- How to complete this task -
Write out the lines of the records from the one containing "Task: Click the Back" to the very last, keeping each exactly as it is.

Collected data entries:

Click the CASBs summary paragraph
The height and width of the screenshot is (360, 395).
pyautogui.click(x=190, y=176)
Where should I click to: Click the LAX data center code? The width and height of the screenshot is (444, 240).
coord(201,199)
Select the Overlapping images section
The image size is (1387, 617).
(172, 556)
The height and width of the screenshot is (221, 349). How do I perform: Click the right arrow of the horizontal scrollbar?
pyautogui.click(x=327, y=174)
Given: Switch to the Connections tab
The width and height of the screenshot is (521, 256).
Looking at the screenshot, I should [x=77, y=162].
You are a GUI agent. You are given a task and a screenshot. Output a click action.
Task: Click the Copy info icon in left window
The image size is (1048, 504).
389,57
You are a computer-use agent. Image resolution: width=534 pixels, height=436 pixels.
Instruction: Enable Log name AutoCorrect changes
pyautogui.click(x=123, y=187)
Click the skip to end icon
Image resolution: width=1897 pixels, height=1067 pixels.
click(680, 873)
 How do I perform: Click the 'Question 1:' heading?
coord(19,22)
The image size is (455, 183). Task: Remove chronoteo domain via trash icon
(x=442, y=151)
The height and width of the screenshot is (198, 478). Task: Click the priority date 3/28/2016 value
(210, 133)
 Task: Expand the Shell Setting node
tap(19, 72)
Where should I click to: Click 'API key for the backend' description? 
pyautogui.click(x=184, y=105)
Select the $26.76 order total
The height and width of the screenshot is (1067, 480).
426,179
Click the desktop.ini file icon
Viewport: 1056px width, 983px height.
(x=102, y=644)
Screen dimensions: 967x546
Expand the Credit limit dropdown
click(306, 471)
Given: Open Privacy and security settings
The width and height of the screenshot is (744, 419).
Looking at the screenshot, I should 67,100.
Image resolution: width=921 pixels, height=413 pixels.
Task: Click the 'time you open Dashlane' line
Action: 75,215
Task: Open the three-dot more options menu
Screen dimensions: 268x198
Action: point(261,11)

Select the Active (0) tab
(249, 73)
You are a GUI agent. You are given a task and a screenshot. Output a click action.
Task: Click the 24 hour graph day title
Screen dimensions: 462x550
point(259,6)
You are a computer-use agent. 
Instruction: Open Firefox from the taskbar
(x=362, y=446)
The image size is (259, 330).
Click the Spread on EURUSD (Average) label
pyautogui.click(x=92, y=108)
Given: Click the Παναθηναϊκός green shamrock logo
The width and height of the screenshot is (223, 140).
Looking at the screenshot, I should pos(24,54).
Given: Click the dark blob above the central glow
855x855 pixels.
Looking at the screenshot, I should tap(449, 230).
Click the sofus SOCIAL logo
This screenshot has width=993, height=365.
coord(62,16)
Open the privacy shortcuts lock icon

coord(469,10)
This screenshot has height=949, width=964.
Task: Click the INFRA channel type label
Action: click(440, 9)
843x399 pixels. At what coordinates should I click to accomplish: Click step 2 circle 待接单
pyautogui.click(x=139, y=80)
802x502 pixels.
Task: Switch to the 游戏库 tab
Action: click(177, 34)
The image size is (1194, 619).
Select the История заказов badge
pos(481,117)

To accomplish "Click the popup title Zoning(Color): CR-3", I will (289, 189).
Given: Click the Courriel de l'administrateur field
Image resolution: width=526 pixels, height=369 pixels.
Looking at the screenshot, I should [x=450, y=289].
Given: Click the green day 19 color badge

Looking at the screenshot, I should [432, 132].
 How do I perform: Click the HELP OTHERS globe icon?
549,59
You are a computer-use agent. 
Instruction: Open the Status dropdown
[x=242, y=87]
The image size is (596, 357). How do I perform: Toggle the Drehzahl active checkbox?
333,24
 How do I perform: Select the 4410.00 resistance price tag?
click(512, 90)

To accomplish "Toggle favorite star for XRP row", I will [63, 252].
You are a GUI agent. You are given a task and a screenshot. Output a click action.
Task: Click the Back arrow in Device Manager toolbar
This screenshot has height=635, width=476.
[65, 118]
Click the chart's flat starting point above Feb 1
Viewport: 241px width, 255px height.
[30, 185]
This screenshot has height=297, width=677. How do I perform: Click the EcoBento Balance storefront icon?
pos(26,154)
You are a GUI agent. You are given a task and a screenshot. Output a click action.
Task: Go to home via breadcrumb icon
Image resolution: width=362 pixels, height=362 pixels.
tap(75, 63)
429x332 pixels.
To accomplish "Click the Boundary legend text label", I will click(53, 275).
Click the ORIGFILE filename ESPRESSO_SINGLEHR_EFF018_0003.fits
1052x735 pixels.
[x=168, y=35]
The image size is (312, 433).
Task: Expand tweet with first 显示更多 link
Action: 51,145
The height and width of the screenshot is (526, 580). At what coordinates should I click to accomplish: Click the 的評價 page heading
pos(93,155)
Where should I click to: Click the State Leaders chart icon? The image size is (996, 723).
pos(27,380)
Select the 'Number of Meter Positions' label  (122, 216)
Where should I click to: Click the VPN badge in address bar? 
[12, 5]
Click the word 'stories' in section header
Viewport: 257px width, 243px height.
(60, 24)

- Response to this exercise -
Task: Click the Back arrow in Device Manager toolbar
This screenshot has height=635, width=476.
[65, 118]
Click the chart's flat starting point above Feb 1
Viewport: 241px width, 255px height.
[30, 185]
This screenshot has height=297, width=677. How do I perform: Click the EcoBento Balance storefront icon?
pos(26,154)
You are a GUI agent. You are given a task and a screenshot. Output a click action.
Task: Go to home via breadcrumb icon
Image resolution: width=362 pixels, height=362 pixels.
tap(75, 63)
429x332 pixels.
To accomplish "Click the Boundary legend text label", I will click(53, 275).
Click the ORIGFILE filename ESPRESSO_SINGLEHR_EFF018_0003.fits
1052x735 pixels.
[x=168, y=35]
The image size is (312, 433).
Task: Expand tweet with first 显示更多 link
Action: 51,145
The height and width of the screenshot is (526, 580). At what coordinates should I click to accomplish: Click the 的評價 page heading
pos(93,155)
Where should I click to: Click the State Leaders chart icon? The image size is (996, 723).
pos(27,380)
Select the 'Number of Meter Positions' label  (122, 216)
Where should I click to: Click the VPN badge in address bar? 
[12, 5]
Click the word 'stories' in section header
Viewport: 257px width, 243px height.
(60, 24)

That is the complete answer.